Hindu students who are nearing important projects or exams, will honor Lord Ganesh, as he is also the patron of letters and learning. Indeed, it was Ganesh who authored much of the Mahabharata Epic, which is an account of the Kurukᚣetra War. The broken tusk that Lord Ganesh is sometimes seen holding, represents is act of writing parts of the Mahabharata Epic.

Imagery of Lord Ganesh is extremely symbolic. His image can be seen throughout India and in pagan households throughout the world. The Lord Ganesh has the head of an elephant with one broken tusk.

The broken tusk symbolizes the fact that a wise person is beyond duality. An elephant’s trunk is extremely strong, yet it can also handle delicate objects. This signifies that wisdom is strong, yet discriminates. The large ears symbolize the ability to hear all, and to apply wisdom to all one hears.

Ganesh has four arms and is rather stout physically. In one hand, Ganesha holds an axe, which symbolizes detachment from the world. In another, he grasps a lotus flower, which is the symbol of enlightenment.

His third hand holds some of his favorite sweets: laddus which are delicious, sweet, spherical treats found in India. These sweets symbolize the rewards one receives if one lives a good and wise life. His fourth hand is usually in the position to bless his people.
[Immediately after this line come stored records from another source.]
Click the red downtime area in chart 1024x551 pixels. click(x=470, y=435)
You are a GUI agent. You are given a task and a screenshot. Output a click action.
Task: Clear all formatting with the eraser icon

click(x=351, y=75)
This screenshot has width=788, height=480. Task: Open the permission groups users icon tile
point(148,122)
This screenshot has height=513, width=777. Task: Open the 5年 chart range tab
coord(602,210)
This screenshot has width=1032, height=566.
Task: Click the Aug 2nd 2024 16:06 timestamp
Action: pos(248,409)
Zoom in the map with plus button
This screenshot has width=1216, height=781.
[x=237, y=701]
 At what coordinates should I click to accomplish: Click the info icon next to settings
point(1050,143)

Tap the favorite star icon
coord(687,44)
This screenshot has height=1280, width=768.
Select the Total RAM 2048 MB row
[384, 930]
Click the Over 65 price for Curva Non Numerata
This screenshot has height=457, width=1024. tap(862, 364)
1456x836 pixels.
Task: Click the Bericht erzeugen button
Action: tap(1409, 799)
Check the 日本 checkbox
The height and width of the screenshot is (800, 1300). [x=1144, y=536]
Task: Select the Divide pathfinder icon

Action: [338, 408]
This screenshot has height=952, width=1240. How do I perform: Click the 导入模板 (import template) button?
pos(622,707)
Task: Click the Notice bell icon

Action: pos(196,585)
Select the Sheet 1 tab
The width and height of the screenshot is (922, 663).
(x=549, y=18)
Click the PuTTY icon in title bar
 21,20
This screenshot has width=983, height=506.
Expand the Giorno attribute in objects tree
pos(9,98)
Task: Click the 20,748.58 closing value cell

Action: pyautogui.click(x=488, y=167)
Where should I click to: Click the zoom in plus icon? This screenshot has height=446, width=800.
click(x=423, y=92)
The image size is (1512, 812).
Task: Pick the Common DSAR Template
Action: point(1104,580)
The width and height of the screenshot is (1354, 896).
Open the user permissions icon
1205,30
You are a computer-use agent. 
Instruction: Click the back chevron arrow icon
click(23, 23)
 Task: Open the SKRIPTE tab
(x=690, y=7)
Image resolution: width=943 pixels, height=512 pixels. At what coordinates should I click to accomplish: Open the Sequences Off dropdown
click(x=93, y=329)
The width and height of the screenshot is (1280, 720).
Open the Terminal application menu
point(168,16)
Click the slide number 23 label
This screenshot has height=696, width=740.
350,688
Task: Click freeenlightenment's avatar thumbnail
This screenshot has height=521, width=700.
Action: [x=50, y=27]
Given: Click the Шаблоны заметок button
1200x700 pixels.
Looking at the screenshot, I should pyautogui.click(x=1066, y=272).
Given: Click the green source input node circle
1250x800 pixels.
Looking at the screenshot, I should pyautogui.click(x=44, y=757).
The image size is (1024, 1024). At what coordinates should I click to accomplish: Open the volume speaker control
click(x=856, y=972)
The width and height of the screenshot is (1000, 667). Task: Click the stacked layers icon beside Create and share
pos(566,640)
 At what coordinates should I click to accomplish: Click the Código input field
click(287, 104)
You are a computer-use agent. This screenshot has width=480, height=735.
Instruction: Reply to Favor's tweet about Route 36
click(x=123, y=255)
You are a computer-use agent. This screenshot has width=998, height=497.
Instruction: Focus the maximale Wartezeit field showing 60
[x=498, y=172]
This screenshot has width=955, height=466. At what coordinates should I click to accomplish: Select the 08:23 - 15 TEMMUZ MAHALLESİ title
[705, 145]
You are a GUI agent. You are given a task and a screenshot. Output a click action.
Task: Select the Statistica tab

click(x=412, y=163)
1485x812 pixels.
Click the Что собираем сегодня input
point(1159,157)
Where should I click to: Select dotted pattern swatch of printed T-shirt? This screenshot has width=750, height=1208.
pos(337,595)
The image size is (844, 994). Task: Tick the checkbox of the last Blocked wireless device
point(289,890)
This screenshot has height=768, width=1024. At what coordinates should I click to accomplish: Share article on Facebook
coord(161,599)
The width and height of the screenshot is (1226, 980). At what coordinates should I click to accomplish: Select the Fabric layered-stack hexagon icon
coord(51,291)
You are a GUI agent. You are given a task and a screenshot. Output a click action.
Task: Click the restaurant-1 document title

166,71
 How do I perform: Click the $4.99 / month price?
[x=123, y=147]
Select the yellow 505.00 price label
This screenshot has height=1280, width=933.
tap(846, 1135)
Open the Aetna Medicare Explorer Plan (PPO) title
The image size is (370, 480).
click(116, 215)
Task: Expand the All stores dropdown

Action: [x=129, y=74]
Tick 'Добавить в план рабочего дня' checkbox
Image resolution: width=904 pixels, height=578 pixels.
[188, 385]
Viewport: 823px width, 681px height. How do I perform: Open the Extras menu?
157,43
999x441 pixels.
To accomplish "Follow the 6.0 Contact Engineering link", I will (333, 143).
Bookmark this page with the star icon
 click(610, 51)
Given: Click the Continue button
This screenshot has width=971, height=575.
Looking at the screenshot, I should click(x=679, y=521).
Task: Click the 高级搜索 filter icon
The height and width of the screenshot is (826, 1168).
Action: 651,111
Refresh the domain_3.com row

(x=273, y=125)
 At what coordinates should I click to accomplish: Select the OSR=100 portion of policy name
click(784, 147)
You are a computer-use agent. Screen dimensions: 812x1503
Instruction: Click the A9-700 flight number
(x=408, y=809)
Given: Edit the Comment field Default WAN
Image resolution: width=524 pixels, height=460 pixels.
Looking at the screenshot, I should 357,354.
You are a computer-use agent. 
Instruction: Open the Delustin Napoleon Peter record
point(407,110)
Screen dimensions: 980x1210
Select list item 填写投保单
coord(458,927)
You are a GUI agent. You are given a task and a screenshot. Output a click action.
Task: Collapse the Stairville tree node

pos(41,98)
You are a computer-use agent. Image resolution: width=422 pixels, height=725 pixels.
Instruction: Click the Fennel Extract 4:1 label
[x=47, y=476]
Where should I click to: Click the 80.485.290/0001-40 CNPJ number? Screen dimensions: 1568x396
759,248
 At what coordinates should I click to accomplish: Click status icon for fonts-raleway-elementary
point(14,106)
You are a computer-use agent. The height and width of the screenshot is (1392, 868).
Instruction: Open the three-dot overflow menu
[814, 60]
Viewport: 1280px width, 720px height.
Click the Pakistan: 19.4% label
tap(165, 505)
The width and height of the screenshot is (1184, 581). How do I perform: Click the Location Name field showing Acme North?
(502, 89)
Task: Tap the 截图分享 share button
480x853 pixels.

Ganesh is often seen as sitting with one foot touching the ground, while the other is above ground. This position states that all people who are wise and discerning, are part of this world, yet are also spiritual.

When Lord Ganesh is depicted in a lotus sculpture, he will be seen holding rice or laddus, a pasam and a goad. In the lotus depiction, the pasam is a weapon which is constructed of three twines.

The first twine symbolizes arrogance, the second ‘Maya’ or illusion, and the third, ignorance. The goad is used to show that one who is wise, will move themselves away from arrogance, Maya and ignorance.

It is important to remember that in Hinduism, weapons symbolize the defeat of negativity, and do not represent war.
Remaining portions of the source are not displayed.